══ TRECHO FORNECIDO

Um amigo ambientalista reclamou de uma piada de mau gosto para um defensor da Constituição e dos direitos: não poderia tratar com desdém um assunto de tamanha importância como os direitos dos animais. Tudo por causa de uma brincadeira que me arrisquei a fazer sobre o problema jurídico surgido no divórcio de um casal de amigos: com qual dos dois ficaria Brigitte, um filhote de Heepdog, com Maria, que a havia levado para casa à revelia do marido, ou com Arthur, que, ao fim, era quem dela tratava? Depois de longa disputa judicial, houve acerto sobre guarda e o direito de visita. Mas eu levei comigo a bronca e a preocupação.
Estaria em curso uma onda nova de direitos fundamentais? A pergunta pode ficar mais complicada, embora desnecessária para o ecobedel: é possível falar na titularidade de direitos, fundamentais ou não, por animais? Do ponto de vista estritamente jurídico ainda é possível dizer que não. Amanhã, quem sabe?
Muita gente não concorda. Já seria possível enxergar um novo ramo do direito que lidaria com os interesses dos animais, pouco importando se os tomasse como objeto ou como sujeito. Vá lá, consintamos, pois não é de hoje que existem leis de proteção aos animais.

════
══ INFORMAÇÕES EXIBIDAS

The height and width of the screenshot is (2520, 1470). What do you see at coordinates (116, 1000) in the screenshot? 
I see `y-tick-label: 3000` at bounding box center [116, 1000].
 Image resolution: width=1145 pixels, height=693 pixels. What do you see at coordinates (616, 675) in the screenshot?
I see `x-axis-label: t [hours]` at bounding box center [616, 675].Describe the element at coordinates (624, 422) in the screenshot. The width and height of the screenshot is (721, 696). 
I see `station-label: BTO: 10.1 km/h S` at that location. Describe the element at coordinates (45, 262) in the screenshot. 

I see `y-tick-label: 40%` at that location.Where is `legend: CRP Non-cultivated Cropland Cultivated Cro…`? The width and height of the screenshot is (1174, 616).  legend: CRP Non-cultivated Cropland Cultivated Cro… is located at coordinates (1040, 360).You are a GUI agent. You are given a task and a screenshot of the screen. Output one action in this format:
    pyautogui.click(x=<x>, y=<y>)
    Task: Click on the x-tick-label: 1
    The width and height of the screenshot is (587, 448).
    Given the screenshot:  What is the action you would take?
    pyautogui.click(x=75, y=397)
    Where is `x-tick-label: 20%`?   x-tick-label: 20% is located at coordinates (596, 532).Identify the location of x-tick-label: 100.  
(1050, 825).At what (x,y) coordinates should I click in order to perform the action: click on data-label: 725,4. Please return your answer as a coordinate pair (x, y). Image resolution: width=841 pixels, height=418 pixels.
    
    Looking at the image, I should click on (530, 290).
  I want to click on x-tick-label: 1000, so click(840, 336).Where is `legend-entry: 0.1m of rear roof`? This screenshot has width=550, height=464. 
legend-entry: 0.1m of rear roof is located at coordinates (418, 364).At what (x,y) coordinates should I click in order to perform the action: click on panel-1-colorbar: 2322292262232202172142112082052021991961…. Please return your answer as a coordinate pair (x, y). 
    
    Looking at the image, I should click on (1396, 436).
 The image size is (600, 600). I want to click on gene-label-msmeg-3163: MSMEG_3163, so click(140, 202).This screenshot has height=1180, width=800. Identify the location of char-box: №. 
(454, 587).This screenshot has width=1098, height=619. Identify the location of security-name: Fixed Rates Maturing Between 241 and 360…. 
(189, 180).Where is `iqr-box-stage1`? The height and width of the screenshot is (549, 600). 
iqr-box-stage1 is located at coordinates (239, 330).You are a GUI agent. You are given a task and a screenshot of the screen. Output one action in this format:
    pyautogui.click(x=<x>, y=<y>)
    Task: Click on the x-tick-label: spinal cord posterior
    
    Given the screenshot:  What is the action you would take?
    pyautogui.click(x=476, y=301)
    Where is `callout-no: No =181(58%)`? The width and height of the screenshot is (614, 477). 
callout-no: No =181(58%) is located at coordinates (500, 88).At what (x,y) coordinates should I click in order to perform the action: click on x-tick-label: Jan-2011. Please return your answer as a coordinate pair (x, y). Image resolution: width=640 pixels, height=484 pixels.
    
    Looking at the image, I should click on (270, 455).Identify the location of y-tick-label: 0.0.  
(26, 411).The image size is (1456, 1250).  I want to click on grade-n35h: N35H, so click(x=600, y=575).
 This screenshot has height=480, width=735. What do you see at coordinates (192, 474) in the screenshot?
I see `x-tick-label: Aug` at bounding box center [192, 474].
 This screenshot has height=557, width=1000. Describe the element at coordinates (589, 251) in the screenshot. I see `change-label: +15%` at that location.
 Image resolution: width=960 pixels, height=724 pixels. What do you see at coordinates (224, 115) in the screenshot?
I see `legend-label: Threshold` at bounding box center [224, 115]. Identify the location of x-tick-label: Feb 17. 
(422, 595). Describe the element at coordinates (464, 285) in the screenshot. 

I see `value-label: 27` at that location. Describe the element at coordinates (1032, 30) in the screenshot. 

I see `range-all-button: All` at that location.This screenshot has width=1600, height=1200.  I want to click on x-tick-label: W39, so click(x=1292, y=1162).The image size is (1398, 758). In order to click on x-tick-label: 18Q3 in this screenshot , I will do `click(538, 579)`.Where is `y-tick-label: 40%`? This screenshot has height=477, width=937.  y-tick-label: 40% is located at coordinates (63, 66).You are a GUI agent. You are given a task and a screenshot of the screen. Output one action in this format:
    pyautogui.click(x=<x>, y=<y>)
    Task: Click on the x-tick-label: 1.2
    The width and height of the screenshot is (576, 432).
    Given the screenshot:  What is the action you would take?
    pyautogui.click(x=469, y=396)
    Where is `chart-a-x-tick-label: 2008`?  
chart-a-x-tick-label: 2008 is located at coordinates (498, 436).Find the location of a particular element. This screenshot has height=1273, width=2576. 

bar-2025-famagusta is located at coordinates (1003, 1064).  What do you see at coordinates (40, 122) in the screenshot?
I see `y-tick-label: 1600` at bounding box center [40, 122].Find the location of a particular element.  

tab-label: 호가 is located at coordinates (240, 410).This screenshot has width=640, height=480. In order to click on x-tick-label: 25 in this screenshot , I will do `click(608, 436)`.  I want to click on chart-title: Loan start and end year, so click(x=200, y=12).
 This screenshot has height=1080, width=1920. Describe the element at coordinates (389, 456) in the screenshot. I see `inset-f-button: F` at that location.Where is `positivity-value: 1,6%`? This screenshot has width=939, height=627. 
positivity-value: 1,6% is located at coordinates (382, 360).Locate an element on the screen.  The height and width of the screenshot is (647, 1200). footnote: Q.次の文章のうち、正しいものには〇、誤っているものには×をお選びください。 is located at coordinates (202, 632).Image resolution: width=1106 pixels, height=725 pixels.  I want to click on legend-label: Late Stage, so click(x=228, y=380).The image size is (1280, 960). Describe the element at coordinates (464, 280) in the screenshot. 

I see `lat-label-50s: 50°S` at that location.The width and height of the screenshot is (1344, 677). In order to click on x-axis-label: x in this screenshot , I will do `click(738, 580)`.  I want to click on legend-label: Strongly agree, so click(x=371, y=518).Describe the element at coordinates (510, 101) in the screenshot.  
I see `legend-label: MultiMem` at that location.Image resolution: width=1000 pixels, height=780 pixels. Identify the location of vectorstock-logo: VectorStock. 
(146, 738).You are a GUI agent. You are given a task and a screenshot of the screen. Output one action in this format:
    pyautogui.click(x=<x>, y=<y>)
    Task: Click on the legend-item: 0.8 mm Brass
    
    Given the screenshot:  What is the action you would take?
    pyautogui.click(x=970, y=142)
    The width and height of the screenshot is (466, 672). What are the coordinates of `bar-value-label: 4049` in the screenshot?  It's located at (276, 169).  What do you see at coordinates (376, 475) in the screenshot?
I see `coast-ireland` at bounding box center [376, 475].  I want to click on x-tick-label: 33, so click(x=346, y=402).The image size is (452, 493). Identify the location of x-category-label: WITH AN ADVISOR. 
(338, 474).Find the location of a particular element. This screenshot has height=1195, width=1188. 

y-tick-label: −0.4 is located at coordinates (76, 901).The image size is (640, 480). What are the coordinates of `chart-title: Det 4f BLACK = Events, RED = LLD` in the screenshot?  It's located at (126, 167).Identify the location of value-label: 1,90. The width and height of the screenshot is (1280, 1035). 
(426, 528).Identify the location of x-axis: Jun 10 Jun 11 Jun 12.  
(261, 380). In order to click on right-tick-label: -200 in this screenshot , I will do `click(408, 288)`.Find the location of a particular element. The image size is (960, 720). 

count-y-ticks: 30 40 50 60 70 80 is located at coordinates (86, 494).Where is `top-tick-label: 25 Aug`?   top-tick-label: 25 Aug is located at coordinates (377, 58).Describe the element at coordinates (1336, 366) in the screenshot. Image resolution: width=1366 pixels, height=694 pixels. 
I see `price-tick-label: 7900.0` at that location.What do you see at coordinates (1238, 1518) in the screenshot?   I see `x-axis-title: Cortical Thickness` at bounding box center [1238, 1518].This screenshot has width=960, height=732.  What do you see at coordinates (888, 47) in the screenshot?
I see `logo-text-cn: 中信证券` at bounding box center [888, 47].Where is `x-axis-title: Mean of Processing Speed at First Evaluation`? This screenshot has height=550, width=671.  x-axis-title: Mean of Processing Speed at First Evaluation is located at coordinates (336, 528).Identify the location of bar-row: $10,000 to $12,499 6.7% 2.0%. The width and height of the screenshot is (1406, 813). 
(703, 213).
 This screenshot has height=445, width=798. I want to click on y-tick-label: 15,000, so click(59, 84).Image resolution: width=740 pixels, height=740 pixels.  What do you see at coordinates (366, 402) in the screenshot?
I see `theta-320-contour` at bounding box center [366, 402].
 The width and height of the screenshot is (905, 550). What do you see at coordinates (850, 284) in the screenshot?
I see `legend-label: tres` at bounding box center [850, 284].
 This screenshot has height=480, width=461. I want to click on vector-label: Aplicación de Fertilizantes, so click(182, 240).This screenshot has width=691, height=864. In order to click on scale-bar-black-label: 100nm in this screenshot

════

ENUNCIADO 1 |
Indique se cada afirmação abaixo está de acordo com o trecho fornecido, respondendo sim ou não e citando literalmente as palavras do trecho que decidem a questão.
(a) O casal acabou chegando a um acerto sobre a guarda de Brigitte e o direito de visita.
(b) Do ponto de vista estritamente jurídico, já se pode dizer que animais são titulares de direitos.
(c) Era Maria quem, ao fim, cuidava de Brigitte.
ENUNCIADO 2 |
Por favor, cite fielmente a parte do trecho fornecido que começa com as palavras contendo "Estaria em curso" e termina em "proteção aos animais.".

ÁREA DE RESPOSTA 1 |
(a) Sim: "Depois de longa disputa judicial, houve acerto sobre guarda e o direito de visita."
(b) Não: "Do ponto de vista estritamente jurídico ainda é possível dizer que não."
(c) Não: "com Arthur, que, ao fim, era quem dela tratava"

ÁREA DE RESPOSTA 2 |
Estaria em curso uma onda nova de direitos fundamentais? A pergunta pode ficar mais complicada, embora desnecessária para o ecobedel: é possível falar na titularidade de direitos, fundamentais ou não, por animais? Do ponto de vista estritamente jurídico ainda é possível dizer que não. Amanhã, quem sabe?
Muita gente não concorda. Já seria possível enxergar um novo ramo do direito que lidaria com os interesses dos animais, pouco importando se os tomasse como objeto ou como sujeito. Vá lá, consintamos, pois não é de hoje que existem leis de proteção aos animais.